Your task is to repeat exactly the lines below between the line holding "1389x868 pixels." and the line holding "Open AirDrop in Finder sidebar", inclusive, and only those.

Study material >>

◇ ◇ ◇ ◇ ◇

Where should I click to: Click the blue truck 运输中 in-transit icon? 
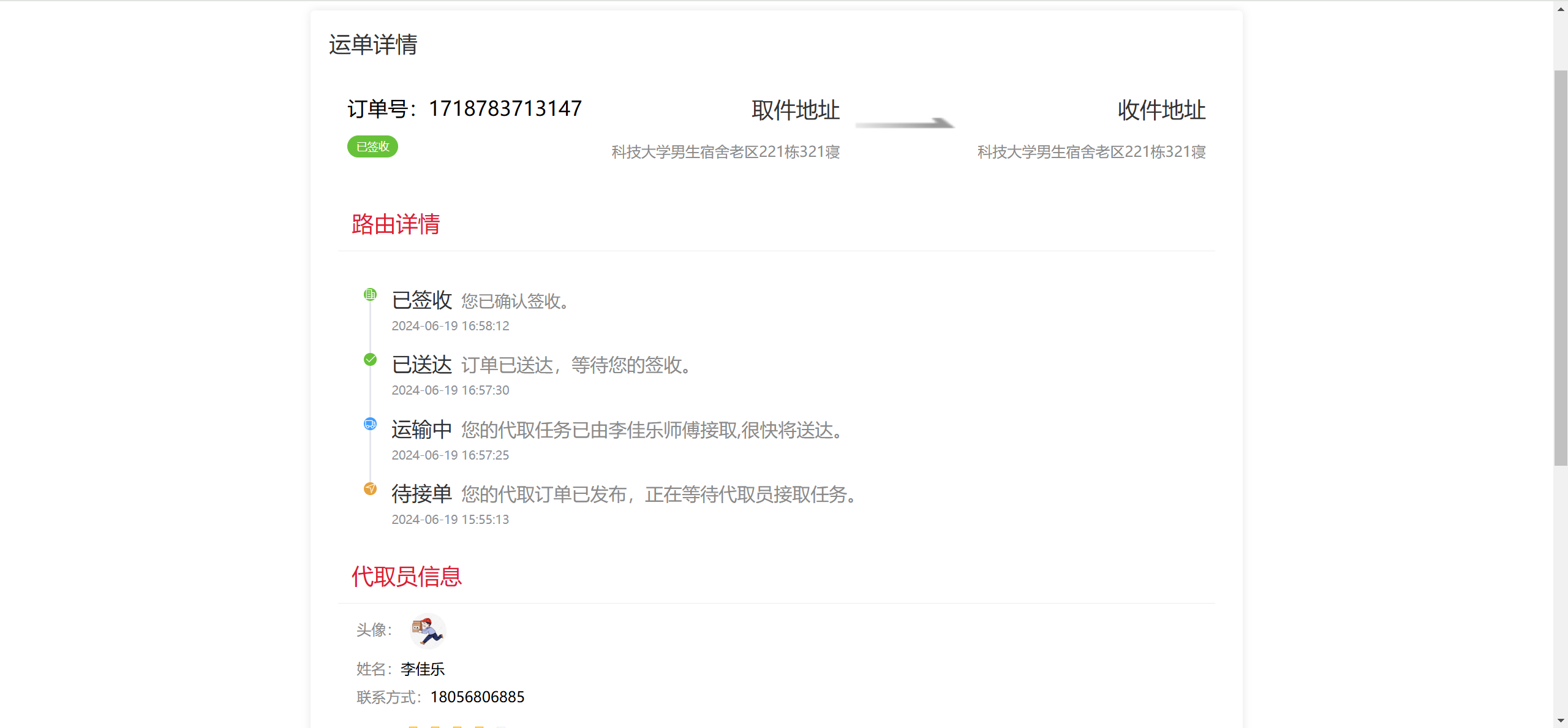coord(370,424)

◇ ◇ ◇ ◇ ◇

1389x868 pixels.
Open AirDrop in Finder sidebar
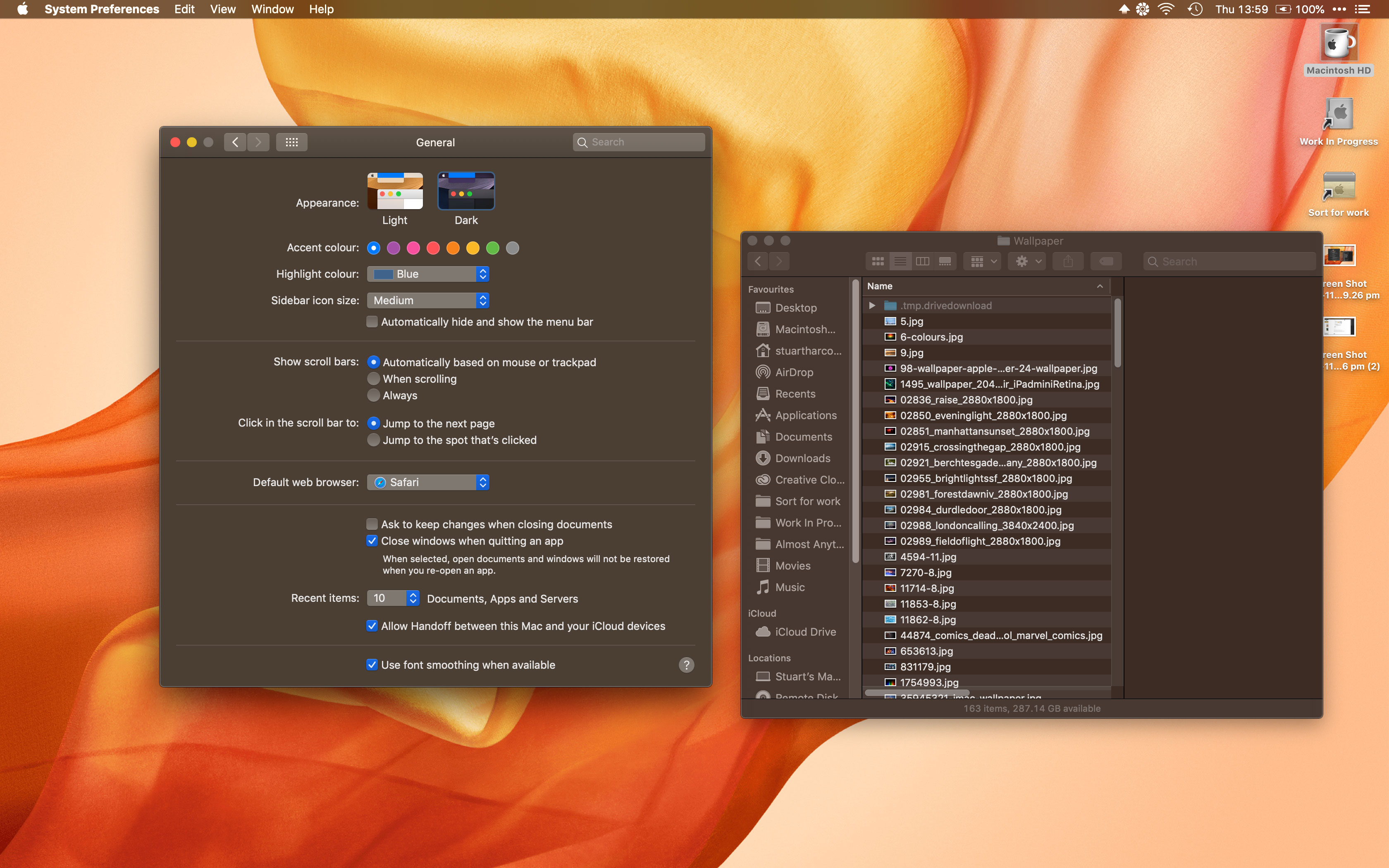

◇ ◇ ◇ ◇ ◇

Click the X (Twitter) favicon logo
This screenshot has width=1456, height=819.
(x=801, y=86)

◇ ◇ ◇ ◇ ◇

Answer for the task >>
1389x868 pixels.
Open AirDrop in Finder sidebar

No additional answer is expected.